By 1975 a Queen Elizabeth's air wing will consist of 18 Sea Lightning, 18 Buccaneer S.3, 4 Gadfly AEW, 4 Weevil HAS.1 for ASW and two more Weevils for SAR, and a Gadfly converted for COD.

As for other weapons, this is the one class built with a conventional Sea Dart launcher, deck space for VLS being at something of a premium.

The historical Invincible class began as a design study for a helicopter carrier with ASW and commando capability. Our Invincible will stick closer to that template than the eventual "through-deck cruisers", to be a missile-armed "cruiser carrier" operating Weevils. The first ship is just about in service by 1975.

Bulwark and Albion have had the historical commando carrier conversion by the time things start to diverge, but are paid off with Centaur and Hermes as the Invincible class becomes available.

Victorious is retired early, once Queen Elizabeth is available. Similarly, Eagle and Ark Royal are scrapped or sold as the more modern carriers enter service.

As for submarines, the five boats of the Resolution class (add Ramillies) are refitted to carry Poseidon missiles from 1972 onwards.

The attack submarine fleet remains more or less as historically, with the Churchill and early Swiftsure boats on long-range patrols, while the Porpoise and Oberon classes are used more in shallow waters.

(Next: other surface combatants)

  1. Posted by Owen Smith at 01:19pm on 01 May 2014

    No carrier version of the TSR-2? Is the aircraft simply too large for that?

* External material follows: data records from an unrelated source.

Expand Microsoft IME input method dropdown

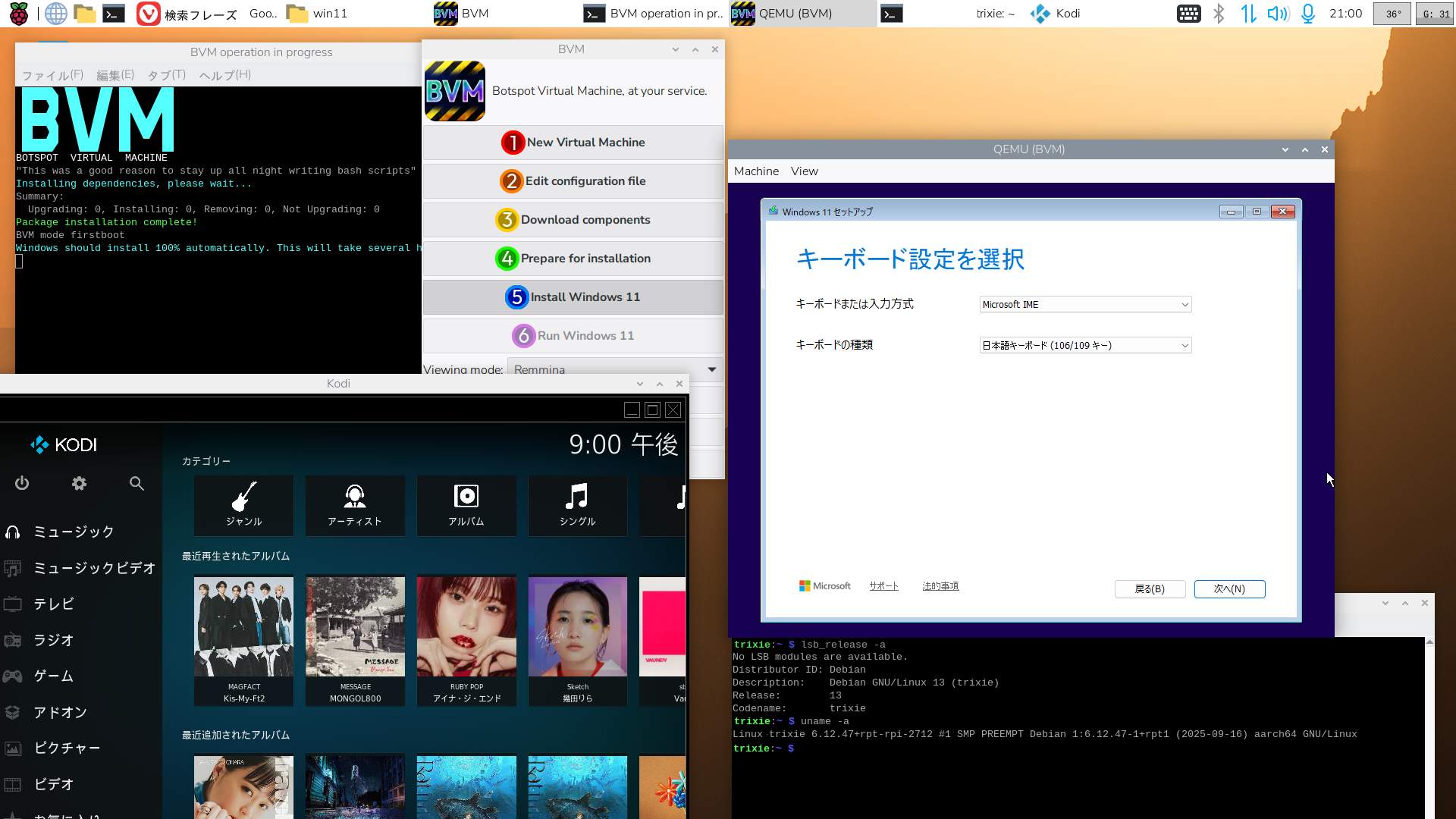pyautogui.click(x=1085, y=304)
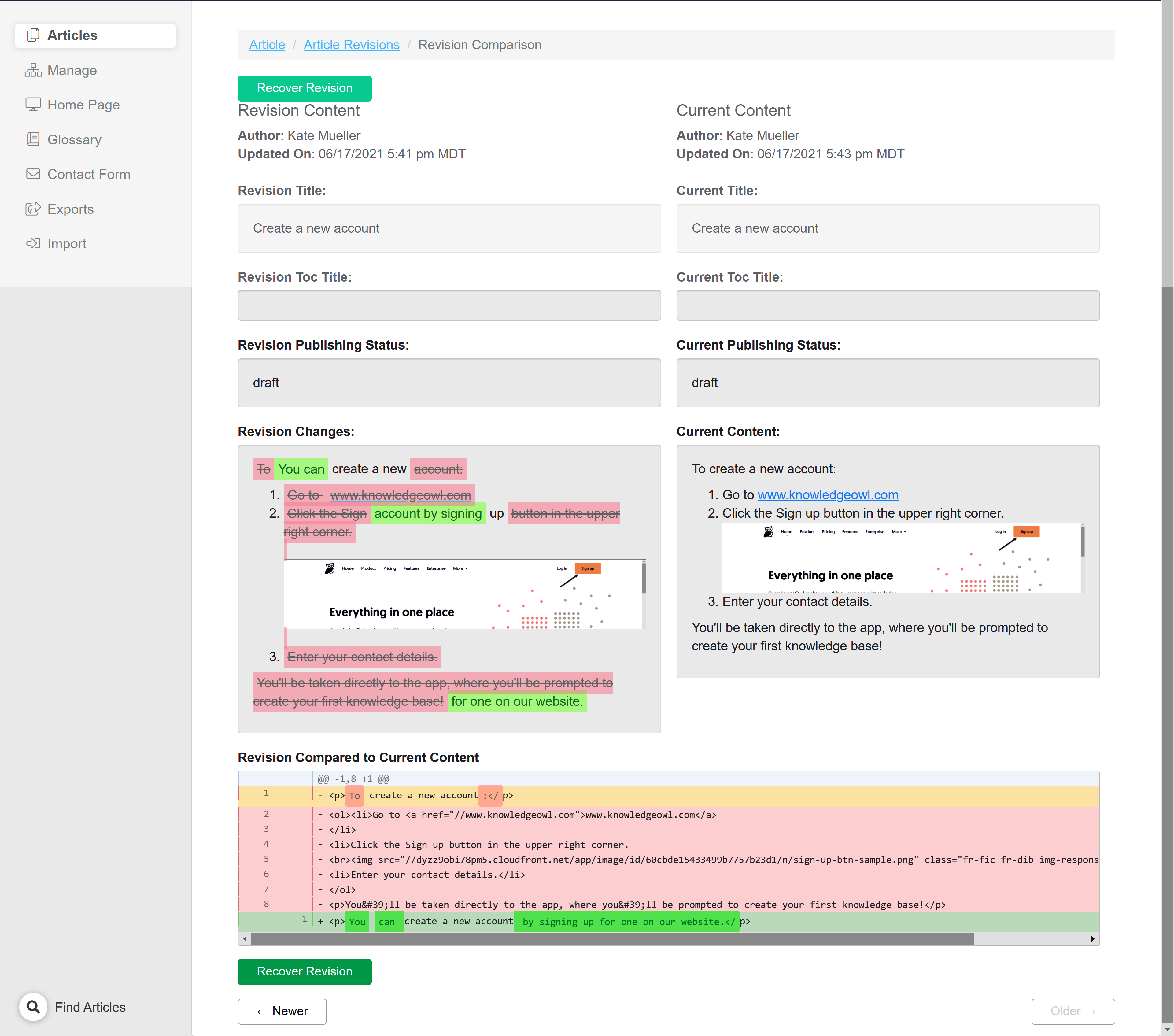Click the Current Toc Title field
The height and width of the screenshot is (1036, 1174).
pyautogui.click(x=888, y=306)
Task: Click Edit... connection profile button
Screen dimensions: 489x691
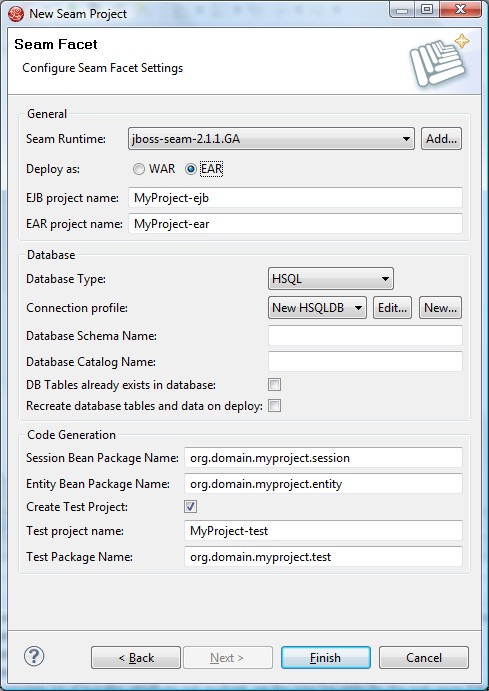Action: click(392, 308)
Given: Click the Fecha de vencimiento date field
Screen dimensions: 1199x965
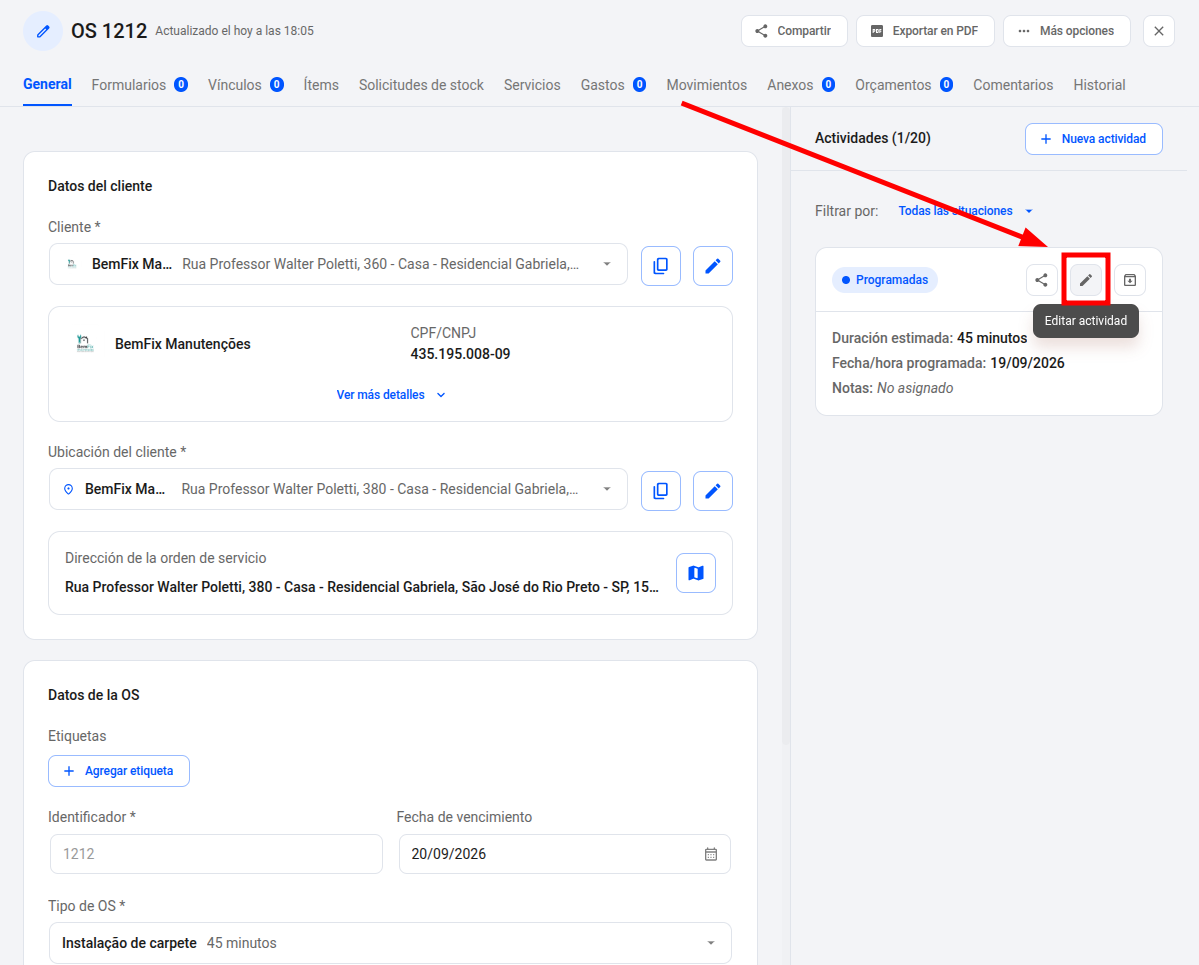Looking at the screenshot, I should 564,854.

    Also what happens to the subsonic Harrier in this scheme? It wasn't designed for navel use historically it was converted to that, so it may still go ahead based on its original "don't need an airfield" reasoning.

  2. Posted by RogerBW at 01:37pm on 01 May 2014

    I don't see the TSR-2 as readily convertible to carrier operation: historically, the best carrier planes are built that way to start with, with solid substructure and landing gear, not bodged into the role later. I have grave doubts about the utility of the MiG-29K and Su-33 for just this reason: they're not just "the mother plane, but carrier capable", rather some degree of capability will have been lost, whether that shows up in combat power or serviceability.

    I haven't looked as hard into non-naval aspects of this world, but I suspect the Harrier may not get built at all -- or it may get sold to a European country where they have more concern about airfields being overrun rather than merely bombed. Certainly nobody will take it seriously as a fighter until it proves itself (as historically it did in the Falklands).

  3. Posted by John Dallman at 11:10pm on 01 May 2014

    TSR-2 was also too big for a carrier. The length limit for CVA-01 was 65', and TSR-2 was 24' longer than that. Its span was no problem, but its loaded weight was 79,500lb, as opposed for 47,530lb for the A-5 Vigilante (76.5' long) or 70,000lb for the A-3 Skywarrior (76.33' long), the two biggest and heaviest carrier aircraft of history.